Route 132 Est



Route 132 Est


           On annonçait du verglas cette journée-là et elle lui avait promis de l’amener loin, très loin. Il fallait partir le plus tôt possible, quitte à s’arrêter en chemin. Dans la voiture Bob Dylan chantait No Direction Home, c’était bien vrai cette fois-ci.

            Elle raffolait des voyages improvisés. Lui commençait à s'énerver, à regretter son choix. Elle était certaine. Certaine du bien que ça ferait. Lui, il avait des chaleurs et sans prévenir, il implosa. Trop d’excès, trop de douleur, trop d’émotions. L’espace de l’habitacle lui semblait rétrécir de plus en plus.
Elle ne lui portait plus attention. Elle rêvait plutôt de voir des baleines. Une queue, une nageoire, un jet d’eau dans les airs. Peu importe. Sa vieille lubie la rassurait. Penser aux baleines la recadrait, mettait les choses en perspective. Communier avec l’immensité.

            Il a commencé par ouvrir la fenêtre, par mettre son manteau puis l’enlever. Rien ne le soulageait, les sueurs froides le tourmentaient.

— D’après toi, on arriverait où en continuant plus loin que l’océan?

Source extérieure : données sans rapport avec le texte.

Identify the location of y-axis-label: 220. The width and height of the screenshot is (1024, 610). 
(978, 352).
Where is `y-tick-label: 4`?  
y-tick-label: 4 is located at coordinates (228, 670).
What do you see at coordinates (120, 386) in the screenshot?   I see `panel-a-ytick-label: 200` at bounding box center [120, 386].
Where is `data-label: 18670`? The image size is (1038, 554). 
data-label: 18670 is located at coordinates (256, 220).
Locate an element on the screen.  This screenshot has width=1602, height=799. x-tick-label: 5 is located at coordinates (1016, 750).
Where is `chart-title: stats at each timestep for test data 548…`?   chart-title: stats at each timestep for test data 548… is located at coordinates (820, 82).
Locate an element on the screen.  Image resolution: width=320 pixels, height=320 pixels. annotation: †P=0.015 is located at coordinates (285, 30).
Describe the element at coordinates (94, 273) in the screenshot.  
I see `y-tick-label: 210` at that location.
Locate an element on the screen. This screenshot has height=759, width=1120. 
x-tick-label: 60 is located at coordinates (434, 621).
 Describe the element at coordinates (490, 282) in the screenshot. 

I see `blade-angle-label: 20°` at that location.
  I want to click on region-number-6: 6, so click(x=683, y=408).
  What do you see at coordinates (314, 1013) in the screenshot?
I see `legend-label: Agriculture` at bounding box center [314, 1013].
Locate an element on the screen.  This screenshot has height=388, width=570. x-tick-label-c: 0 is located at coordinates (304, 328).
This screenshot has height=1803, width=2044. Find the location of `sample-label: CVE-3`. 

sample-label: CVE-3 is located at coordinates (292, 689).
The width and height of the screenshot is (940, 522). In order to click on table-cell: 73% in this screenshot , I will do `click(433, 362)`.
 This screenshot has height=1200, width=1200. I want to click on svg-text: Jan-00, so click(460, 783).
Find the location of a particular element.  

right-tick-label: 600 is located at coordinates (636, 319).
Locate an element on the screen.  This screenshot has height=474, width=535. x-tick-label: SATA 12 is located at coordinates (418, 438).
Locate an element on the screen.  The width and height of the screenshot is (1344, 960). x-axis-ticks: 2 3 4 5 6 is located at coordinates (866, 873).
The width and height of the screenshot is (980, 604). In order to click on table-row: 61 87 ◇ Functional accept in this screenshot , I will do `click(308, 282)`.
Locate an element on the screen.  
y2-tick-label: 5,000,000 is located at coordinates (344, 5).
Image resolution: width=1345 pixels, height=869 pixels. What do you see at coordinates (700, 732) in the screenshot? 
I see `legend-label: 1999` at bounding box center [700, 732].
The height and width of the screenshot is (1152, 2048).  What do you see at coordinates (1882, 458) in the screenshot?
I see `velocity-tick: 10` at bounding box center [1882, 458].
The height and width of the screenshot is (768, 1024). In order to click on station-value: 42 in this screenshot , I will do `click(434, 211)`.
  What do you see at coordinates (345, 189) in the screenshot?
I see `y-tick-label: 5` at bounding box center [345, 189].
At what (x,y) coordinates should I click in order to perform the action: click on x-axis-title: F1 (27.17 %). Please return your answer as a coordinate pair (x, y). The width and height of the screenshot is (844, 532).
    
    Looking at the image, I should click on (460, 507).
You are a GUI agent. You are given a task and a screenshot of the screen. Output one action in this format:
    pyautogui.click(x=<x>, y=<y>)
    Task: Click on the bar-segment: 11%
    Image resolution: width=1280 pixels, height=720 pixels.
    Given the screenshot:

- Je sais pas, il faudrait qu’on s’arrête.


- T’avais dit que t’en ferais plus.


- Je sais...

            Seul à seul avec le macadam, la voiture dévalait vers la mer, la forêt à leurs côtés. Elle ne voulait pas arrêter pour qu’il recommence. Pas tout de suite, pas la première journée. Il avait promis. Lui s’arrachait les yeux; il aurait tué pour un fixe. Juste un.

            Au bout de la route, ses mains tremblaient. Il avait essayé trois fois avant de s’injecter. Le bras troué, il est revenu s’asseoir en silence dans la voiture. Elle a fermé les yeux. Le chemin serait long, mais ils la rencontreraient bien un jour cette baleine.